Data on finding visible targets
────────

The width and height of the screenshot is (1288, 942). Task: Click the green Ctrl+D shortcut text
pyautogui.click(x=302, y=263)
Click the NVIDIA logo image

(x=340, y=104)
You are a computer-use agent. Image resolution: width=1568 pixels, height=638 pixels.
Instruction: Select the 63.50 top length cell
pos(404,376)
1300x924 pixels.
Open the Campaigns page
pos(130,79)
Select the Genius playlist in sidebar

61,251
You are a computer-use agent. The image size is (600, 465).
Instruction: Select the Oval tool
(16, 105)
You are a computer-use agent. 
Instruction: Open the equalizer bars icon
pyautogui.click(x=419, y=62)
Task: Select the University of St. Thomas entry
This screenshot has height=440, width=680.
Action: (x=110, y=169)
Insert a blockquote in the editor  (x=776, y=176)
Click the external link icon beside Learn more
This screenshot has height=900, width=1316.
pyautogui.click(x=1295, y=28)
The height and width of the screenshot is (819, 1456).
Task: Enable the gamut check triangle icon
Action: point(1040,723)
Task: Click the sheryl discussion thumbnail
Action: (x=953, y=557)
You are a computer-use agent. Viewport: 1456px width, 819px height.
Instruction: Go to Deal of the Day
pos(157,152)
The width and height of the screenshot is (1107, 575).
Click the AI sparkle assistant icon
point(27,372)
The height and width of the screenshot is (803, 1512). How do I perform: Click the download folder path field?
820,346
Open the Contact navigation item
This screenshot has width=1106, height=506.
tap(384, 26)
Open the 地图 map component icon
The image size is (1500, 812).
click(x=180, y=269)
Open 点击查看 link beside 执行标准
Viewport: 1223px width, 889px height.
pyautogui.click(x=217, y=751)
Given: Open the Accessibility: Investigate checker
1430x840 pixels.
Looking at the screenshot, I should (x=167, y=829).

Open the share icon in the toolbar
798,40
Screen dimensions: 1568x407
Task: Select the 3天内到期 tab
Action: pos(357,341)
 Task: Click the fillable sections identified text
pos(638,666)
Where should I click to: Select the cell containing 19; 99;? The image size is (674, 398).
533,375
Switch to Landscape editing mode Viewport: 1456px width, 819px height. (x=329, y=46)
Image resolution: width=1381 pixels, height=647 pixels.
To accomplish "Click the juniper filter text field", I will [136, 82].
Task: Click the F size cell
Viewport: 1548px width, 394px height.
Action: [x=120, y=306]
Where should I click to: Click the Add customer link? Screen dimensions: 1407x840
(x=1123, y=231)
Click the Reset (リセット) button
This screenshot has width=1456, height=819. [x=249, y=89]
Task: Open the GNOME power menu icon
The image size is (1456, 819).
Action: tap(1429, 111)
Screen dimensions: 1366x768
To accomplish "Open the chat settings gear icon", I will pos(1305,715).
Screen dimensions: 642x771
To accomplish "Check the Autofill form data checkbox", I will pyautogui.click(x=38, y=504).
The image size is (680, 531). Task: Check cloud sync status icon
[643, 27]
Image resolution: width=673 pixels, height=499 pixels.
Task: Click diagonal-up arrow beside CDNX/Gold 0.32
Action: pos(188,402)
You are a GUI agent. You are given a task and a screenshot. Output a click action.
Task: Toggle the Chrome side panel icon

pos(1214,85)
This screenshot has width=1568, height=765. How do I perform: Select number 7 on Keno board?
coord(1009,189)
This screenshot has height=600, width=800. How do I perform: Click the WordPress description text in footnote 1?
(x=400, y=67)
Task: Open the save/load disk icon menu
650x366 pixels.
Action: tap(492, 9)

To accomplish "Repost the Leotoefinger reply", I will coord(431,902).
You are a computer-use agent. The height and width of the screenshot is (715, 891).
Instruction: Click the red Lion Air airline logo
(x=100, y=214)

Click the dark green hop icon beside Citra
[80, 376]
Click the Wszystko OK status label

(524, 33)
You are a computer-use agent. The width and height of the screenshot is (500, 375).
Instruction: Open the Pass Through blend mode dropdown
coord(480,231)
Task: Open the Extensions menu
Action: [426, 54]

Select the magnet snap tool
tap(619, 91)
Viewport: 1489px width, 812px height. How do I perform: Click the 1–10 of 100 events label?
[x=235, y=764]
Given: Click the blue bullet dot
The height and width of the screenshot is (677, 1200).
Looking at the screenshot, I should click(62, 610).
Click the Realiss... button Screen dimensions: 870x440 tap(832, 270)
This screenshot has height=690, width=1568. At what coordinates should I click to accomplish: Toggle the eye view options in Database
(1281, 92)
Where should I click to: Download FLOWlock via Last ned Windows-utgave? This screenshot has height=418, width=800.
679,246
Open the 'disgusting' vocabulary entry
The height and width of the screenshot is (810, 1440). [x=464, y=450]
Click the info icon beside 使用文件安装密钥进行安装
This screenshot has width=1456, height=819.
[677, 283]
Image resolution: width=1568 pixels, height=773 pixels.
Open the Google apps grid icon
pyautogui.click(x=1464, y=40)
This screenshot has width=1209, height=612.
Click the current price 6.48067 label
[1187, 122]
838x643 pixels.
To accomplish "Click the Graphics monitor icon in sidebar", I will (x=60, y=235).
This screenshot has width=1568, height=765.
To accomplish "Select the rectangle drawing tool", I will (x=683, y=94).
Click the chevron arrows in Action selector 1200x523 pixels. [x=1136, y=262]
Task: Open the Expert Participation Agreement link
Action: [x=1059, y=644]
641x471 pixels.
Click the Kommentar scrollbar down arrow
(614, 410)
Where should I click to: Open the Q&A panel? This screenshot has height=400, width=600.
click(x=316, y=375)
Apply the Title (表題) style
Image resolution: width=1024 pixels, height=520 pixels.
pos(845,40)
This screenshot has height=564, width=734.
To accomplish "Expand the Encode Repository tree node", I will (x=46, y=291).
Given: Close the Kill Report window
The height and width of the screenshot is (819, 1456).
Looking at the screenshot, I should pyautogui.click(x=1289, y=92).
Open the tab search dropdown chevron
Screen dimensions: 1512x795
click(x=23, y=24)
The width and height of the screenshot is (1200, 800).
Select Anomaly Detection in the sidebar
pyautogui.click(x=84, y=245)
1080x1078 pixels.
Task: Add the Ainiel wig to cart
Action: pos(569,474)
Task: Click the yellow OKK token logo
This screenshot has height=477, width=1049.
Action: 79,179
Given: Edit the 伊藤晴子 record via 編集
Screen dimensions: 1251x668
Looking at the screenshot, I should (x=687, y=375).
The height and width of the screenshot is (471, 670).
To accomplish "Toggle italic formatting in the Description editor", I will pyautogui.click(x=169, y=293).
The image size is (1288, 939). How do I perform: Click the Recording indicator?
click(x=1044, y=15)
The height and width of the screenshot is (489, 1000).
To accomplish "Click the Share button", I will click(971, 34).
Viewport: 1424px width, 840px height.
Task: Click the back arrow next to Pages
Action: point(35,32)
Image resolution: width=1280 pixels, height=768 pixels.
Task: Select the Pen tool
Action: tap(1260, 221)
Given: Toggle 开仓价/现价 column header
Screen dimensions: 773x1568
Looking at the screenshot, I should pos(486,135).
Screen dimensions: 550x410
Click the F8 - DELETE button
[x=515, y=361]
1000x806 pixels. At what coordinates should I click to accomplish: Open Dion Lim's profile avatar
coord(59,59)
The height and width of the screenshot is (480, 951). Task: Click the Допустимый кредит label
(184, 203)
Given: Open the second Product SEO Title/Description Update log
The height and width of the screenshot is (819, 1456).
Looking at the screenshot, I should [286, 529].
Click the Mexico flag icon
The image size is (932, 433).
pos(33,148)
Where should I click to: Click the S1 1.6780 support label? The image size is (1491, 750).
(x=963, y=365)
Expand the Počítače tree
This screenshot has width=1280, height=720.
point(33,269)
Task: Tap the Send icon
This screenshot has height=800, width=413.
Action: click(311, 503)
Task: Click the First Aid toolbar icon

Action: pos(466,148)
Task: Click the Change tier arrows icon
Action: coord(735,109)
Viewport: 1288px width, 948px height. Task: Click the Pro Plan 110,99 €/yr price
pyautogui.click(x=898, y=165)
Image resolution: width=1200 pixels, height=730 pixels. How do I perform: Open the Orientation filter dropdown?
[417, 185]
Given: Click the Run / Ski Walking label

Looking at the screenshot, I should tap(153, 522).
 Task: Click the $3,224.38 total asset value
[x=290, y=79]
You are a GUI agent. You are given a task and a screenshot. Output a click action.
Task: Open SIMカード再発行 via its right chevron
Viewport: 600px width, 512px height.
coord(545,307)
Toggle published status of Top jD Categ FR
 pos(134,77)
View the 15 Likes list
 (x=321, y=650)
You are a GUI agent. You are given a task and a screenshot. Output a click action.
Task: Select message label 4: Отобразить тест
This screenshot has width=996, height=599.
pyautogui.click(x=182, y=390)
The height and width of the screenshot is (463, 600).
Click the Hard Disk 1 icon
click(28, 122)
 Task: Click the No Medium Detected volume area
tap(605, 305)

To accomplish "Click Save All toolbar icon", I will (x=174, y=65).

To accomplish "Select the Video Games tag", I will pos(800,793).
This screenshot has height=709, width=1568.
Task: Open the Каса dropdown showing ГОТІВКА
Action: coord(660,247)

────────

- Goal of the exercise:
Rename "Hard Disk 1" to "Local Disk" in the part of the data that opens with the line containing "View the 15 Likes list" and closes with the line containing "tap(605, 305)", keeping everything else unchanged. Return only those lines.

- Exercise result:
View the 15 Likes list
 (x=321, y=650)
You are a GUI agent. You are given a task and a screenshot. Output a click action.
Task: Select message label 4: Отобразить тест
This screenshot has width=996, height=599.
pyautogui.click(x=182, y=390)
The height and width of the screenshot is (463, 600).
Click the Local Disk icon
click(28, 122)
 Task: Click the No Medium Detected volume area
tap(605, 305)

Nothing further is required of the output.